EXTRACTED ENTRIES START

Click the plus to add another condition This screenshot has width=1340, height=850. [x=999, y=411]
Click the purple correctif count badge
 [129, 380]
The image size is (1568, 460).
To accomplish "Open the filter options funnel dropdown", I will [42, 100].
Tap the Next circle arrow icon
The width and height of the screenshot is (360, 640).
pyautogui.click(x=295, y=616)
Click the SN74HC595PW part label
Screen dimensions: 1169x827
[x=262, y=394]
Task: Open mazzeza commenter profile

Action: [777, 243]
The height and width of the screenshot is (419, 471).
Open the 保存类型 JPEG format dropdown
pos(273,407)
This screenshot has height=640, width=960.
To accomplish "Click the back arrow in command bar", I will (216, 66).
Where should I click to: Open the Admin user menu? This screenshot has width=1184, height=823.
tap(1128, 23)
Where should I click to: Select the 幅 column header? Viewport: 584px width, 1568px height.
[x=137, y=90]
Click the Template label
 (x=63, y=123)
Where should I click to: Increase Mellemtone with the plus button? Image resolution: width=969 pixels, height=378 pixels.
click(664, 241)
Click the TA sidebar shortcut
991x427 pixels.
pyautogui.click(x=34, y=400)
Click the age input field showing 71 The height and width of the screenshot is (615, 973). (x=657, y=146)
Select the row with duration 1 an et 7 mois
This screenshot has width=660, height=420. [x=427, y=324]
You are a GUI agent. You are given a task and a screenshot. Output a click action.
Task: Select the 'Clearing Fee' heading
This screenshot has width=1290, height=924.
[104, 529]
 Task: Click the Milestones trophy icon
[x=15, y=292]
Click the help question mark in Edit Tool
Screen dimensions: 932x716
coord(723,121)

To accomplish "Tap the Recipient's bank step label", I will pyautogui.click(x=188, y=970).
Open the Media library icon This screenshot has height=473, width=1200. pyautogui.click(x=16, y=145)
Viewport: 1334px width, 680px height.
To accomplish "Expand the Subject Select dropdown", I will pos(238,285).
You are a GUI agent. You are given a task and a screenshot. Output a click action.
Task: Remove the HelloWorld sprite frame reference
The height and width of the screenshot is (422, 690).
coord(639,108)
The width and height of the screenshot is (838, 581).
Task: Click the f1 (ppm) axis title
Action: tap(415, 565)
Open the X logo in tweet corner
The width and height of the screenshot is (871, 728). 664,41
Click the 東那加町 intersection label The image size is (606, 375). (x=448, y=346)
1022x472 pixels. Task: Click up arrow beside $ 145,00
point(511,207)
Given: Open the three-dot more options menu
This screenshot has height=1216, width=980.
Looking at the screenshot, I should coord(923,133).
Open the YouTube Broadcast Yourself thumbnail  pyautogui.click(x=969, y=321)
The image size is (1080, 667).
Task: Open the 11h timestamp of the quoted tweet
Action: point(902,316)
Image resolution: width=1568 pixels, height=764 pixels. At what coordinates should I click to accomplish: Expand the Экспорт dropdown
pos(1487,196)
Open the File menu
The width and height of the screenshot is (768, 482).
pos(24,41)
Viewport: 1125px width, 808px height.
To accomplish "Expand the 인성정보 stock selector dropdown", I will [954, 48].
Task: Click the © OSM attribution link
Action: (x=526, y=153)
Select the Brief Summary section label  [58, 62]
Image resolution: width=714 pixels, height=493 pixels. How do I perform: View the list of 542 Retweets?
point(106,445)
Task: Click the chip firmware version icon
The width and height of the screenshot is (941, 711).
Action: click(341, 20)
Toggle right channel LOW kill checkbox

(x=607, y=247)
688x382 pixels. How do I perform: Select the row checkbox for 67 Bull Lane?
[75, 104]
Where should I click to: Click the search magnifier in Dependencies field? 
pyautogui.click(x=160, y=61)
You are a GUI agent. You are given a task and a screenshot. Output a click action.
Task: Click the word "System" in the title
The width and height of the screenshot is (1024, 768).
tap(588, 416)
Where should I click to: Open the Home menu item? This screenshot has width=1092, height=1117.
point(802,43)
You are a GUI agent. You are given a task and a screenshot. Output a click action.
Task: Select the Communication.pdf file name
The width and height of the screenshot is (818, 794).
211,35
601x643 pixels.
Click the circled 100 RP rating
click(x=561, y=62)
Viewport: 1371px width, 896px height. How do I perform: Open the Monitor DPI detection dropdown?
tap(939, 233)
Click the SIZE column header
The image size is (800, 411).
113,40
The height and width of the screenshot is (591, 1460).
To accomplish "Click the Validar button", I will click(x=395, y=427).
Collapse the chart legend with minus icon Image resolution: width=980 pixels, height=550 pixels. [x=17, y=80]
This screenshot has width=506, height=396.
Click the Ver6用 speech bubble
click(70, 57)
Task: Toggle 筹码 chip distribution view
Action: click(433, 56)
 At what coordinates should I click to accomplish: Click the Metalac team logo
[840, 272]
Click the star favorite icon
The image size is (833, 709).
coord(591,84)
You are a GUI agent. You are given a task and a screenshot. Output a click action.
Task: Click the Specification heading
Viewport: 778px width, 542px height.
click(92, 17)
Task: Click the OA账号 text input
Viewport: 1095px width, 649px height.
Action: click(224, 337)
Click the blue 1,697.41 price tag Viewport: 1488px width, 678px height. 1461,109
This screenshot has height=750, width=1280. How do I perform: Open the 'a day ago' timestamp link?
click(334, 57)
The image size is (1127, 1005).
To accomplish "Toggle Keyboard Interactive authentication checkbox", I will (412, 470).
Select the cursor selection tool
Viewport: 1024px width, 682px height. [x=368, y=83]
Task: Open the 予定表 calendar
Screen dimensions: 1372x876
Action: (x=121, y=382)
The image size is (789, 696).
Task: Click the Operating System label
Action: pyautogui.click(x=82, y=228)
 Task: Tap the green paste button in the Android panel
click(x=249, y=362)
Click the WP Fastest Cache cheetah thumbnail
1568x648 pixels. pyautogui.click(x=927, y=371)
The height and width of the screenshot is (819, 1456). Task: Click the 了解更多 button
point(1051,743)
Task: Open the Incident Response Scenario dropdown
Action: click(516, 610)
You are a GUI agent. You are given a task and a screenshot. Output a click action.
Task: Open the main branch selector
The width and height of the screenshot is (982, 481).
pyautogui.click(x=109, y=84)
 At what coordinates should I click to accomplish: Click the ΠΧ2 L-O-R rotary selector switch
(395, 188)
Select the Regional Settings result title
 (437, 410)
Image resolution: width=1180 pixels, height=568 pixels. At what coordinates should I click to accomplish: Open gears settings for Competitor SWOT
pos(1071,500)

EXTRACTED ENTRIES END

TRY IT: For this task, write out exactly the lines of the entries above, starting at the line with "Open the 保存类型 JPEG format dropdown" and ending at the line with "Click the TA sidebar shortcut", both included, and no others.

EXERCISE ANSWER:
Open the 保存类型 JPEG format dropdown
pos(273,407)
This screenshot has height=640, width=960.
To accomplish "Click the back arrow in command bar", I will (216, 66).
Where should I click to: Open the Admin user menu? This screenshot has width=1184, height=823.
tap(1128, 23)
Where should I click to: Select the 幅 column header? Viewport: 584px width, 1568px height.
[x=137, y=90]
Click the Template label
 (x=63, y=123)
Where should I click to: Increase Mellemtone with the plus button? Image resolution: width=969 pixels, height=378 pixels.
click(664, 241)
Click the TA sidebar shortcut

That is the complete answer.